According to the survey, Americans are also becoming increasingly worried about losing their current job, with expectations that the U.S. unemployment rate will be higher a year from now rising to 39.1%. This growing unease is reflected in a recent CBS News poll, which found that a majority of respondents believe the economy is getting worse. The labor market has been experiencing a slowdown, with August’s employment data showing a slump in U.S. hiring, with only 22,000 jobs added and an unemployment rate of 4.3%, the highest since October 2022.
Expert Insights and Analysis
Allison Shrivastava, economist at Indeed Hiring Lab, attributes the decline in job seekers’ confidence to employers holding onto their current workers amid uncertainty, rather than adding new positions. As a result, employees are choosing to stay in their current jobs rather than seeking new opportunities.
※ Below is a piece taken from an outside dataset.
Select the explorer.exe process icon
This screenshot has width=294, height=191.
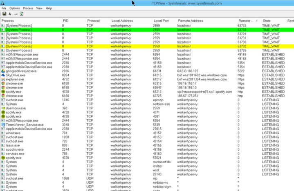[3, 80]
This trend is supported by a recent Bankrate survey, which found that about half of Americans are planning to search for a new job in the next year, despite the slowing down of job changes since 2022.
A recent analysis from Bank of America shows that the percentage of customers leaving their jobs has largely trended downward from a peak of over 26% in 2022, and is now just slightly above the job change rate in 2019. Experts believe that this is mainly due to fewer opportunities for people to switch jobs and general unease with the state of the labor market. Shrivastava warns that if this stagnation continues, unemployment and layoffs will increase, further weakening the labor market.
Implications for the Labor Market and Economy
The Federal Reserve, tasked with maintaining a robust job market and low inflation, has acknowledged the rising downside risks to employment. This may lead to a rate cut at the central bank’s next meeting, scheduled for September 16-17. As the economy continues to experience a slowdown, it is essential for job seekers and employers to be aware of the shifting landscape and adapt to the changing labor market conditions.